Neben der Brutalität der Tat war es diese von vielen als blutgierig empfundene Berichterstattung, die in der vergangenen Woche Proteste auslöste. "Nota roja" (auf Deutsch: rote Blätter) werden in Mexiko die Zeitschriften genannt, die sich mit fast nichts anderem beschäftigen als mit Mord. Sie verbreiten nicht nur in tausendfachen Auflagen Bilder entstellter Leichen, sondern versehen sie auch noch mit banalisierenden Titelzeilen. "Amor ist Schuld", schrieb etwa das Blatt "Pásala" über das Foto des Leichnams von Escamilla. Auch die Tageszeitung "La Prensa" veröffentlichte Bilder ihres zerstückelten Körpers.
Blumen und Schmetterlinge statt blutiger Bilder
Um die Flut solcher blutigen Bilder zu stoppen, haben mexikanische Aktivistinnen eine kreative Protestbewegung ins Leben gerufen. Unter dem Hashtag #IngridEscamilla sollen die Menschen aus aller Welt Fotos von Blumen, Schmetterlingen, Sonnenuntergängen und Traumstränden posten. Je kitschiger, desto besser. Die Idee: Diejenigen, die nach Ingrid Escamilla suchen, sollen nicht die Bilder ihres zerstückelten Leichnams sehen. "Es geht darum, den Bildern zerstückelter Leichen etwas entgegenzusetzen", erklärte die argentinische Feministin María Florencia Alcaraz laut einem Bericht der "Deutschen Welle". "Wir brauchen mehr Feminismus gegen diese Pädagogik der Grausamkeit."

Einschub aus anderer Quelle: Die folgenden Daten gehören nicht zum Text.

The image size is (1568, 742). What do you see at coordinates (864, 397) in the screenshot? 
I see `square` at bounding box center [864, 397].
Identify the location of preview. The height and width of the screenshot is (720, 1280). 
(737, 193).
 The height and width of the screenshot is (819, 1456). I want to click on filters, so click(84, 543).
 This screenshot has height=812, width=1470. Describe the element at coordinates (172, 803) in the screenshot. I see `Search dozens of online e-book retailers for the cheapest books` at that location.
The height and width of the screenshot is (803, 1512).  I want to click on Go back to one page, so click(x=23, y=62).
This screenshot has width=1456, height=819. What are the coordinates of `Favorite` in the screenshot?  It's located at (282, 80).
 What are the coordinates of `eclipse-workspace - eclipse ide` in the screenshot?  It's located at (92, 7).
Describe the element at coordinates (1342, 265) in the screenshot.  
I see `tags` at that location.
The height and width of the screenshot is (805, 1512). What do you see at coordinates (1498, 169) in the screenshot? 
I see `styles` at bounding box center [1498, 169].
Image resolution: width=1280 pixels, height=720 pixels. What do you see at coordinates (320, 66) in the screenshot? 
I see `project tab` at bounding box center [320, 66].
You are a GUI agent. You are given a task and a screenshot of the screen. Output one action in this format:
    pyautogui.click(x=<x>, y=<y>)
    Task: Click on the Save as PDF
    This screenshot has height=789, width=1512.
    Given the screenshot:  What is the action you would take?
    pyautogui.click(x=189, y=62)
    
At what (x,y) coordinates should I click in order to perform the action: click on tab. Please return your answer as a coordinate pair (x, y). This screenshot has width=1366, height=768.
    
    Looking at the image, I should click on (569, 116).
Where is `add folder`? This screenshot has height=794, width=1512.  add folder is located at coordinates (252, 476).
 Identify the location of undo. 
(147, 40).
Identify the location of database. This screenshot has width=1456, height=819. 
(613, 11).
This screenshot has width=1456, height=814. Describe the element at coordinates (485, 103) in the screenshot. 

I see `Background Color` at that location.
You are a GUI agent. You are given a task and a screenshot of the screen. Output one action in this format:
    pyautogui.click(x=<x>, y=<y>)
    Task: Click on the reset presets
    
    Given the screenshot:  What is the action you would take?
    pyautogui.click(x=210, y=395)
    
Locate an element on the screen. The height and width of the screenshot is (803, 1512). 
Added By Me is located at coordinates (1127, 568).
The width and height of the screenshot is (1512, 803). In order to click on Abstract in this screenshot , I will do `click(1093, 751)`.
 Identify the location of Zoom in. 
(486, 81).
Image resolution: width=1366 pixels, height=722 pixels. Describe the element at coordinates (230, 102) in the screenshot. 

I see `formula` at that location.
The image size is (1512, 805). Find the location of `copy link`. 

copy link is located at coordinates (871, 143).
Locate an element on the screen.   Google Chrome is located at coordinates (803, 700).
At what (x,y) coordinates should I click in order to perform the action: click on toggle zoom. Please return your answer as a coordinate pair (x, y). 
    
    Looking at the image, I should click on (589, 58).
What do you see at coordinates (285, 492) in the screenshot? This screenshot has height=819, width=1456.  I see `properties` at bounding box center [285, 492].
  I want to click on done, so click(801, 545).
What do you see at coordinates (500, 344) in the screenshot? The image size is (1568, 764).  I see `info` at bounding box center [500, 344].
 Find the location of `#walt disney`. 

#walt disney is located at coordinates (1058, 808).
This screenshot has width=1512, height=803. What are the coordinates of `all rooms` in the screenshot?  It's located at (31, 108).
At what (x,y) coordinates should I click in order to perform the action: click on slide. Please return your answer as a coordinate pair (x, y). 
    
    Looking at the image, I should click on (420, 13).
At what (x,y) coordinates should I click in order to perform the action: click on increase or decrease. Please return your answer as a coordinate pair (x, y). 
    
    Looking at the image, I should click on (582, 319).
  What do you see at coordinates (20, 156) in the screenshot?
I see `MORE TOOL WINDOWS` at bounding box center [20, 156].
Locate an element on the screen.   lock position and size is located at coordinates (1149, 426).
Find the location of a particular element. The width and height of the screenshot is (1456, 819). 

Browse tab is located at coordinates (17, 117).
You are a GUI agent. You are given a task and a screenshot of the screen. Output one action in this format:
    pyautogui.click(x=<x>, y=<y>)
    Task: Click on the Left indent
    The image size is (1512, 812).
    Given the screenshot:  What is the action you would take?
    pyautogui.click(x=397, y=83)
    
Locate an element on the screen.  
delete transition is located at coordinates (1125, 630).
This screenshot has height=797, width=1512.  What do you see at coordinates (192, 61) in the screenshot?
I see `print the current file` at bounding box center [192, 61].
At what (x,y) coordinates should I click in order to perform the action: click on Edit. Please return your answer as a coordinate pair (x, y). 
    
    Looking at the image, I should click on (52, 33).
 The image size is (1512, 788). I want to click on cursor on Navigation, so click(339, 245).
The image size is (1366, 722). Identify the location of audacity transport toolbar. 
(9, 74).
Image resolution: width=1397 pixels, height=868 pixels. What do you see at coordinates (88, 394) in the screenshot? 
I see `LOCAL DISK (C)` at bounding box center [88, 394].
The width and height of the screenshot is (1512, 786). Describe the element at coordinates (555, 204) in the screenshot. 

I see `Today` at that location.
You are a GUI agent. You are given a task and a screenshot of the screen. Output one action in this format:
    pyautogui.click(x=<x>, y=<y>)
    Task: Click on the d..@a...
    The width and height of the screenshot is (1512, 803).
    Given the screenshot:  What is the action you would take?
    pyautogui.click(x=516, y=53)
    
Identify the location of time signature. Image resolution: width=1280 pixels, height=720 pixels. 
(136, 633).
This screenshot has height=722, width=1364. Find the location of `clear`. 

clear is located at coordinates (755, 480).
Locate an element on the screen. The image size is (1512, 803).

"Niemand sollte so in Erinnerung bleiben, wie es ihr in den Fotos widerfahren ist. Der Mord an Ingrid Escamilla macht mich unfassbar traurig", schrieb auch die Künstlerin Sofia Tello Moscarella auf Twitter. Damit die junge Frau so in Erinnerung bleibt, wie sie es verdiene, fertigte sie ein Porträt an, das anstatt der grausigen Bilder verbreitet werden soll.
Die Macher der "nota roja" zeigen sich bislang nicht einsichtig. "La Prensa" schrieb in einer Stellungnahme: "Wir machen Themen wie Feminizide sichtbar, die vorher nicht abgedeckt wurden." Warum dies jedoch auf diese Art und Weise geschehen muss, blieb unerwähnt.
Quellen: "Süddeutsche Zeitung", "Deutsche Welle"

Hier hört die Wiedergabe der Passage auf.